Oligoclonal expansion of memory CD8+ T cells in cerebrospinal fluid from multiple sclerosis patients.

Multiple sclerosis is a chronic inflammatory demyelinating disease of the CNS. Although the aetiology of multiple sclerosis is still unknown, it is widely believed that T cells play a central role in its pathogenesis. To identify and characterize disease-relevant T cells, we analysed CD4+ and CD8+ T cells freshly isolated from the CSF and peripheral blood of 36 multiple sclerosis patients for their T-cell receptor variable beta (TCRBV) chain repertoire. In most patients, we found significant overexpression of individual TCRBV chains on CD8+ T cells from CSF compared with peripheral blood. In contrast, only a few multiple sclerosis patients showed differences between the two compartments in TCRBV expression on CD4+ T cells. The overexpression of specific TCRBV chains on CD8+ T cells was found to be stable over several months in selected patients and involved mainly T cells with a memory phenotype.
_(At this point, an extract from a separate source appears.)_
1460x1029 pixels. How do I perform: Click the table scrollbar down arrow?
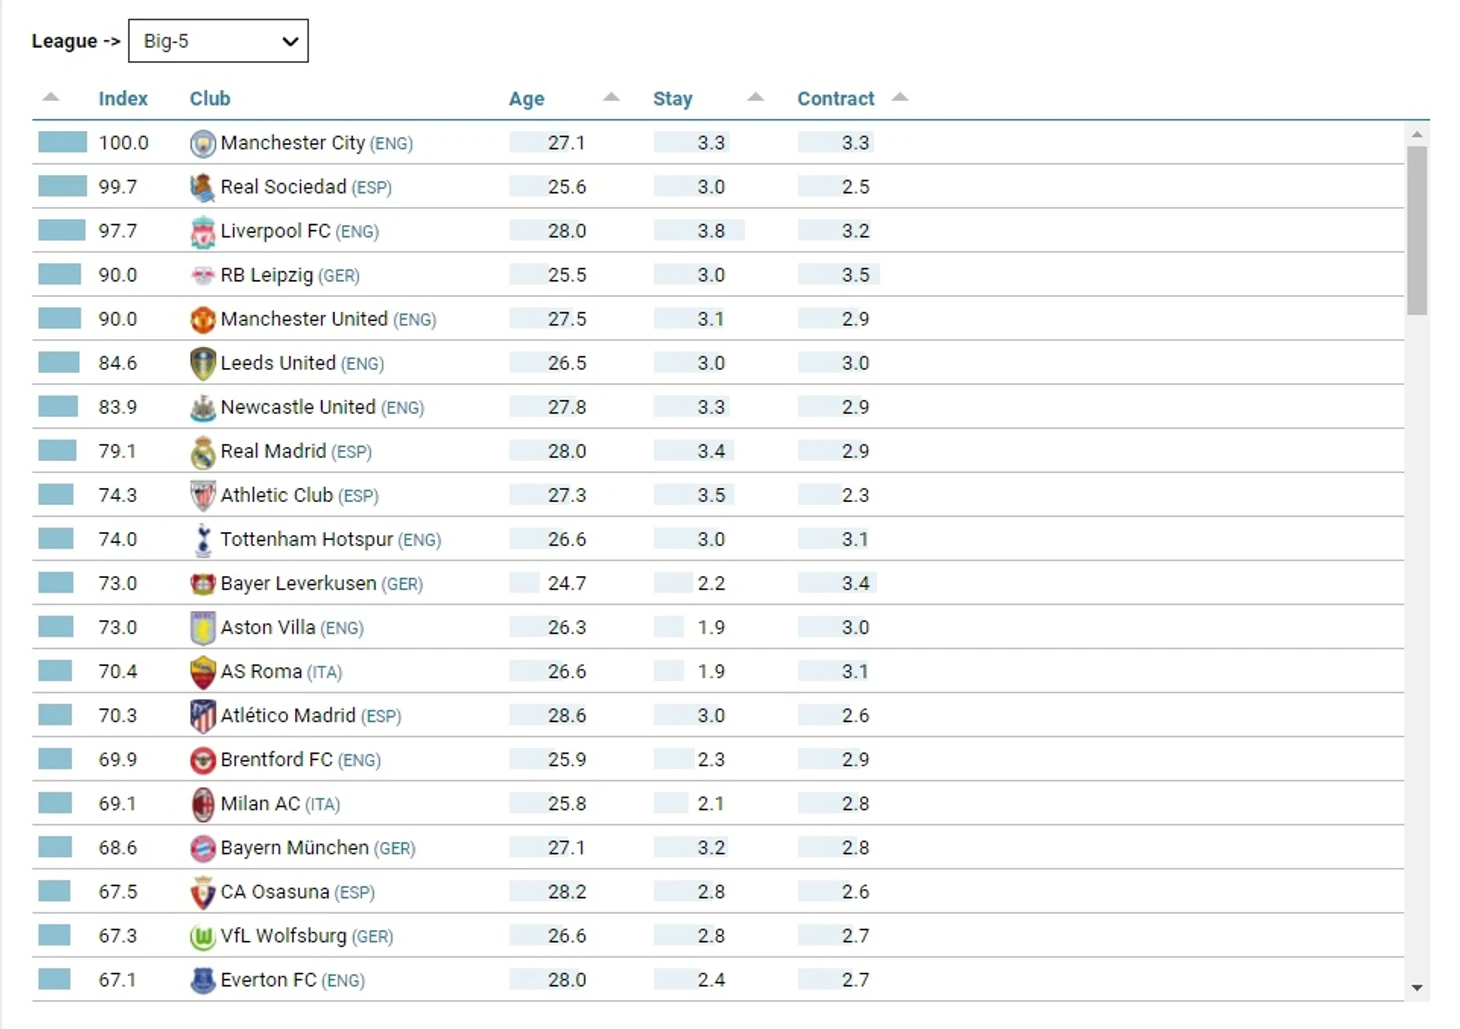point(1416,988)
In two patients studied, individual TCRBV chain overexpression was found to be caused by the expansion of T cell populations with identical or highly similar rearranged T-cell receptor beta- and alpha-chain sequences, which were not found among peripheral blood CD8+ T cells. Our findings demonstrate selective enrichment of memory CD8+ T cells in the CSF of multiple sclerosis patients, suggesting a role for these CD8+ T cells in the pathogenesis of multiple sclerosis. Our study provides a basis for future trials to identify disease-associated antigens and disease pathogenesis in multiple sclerosis.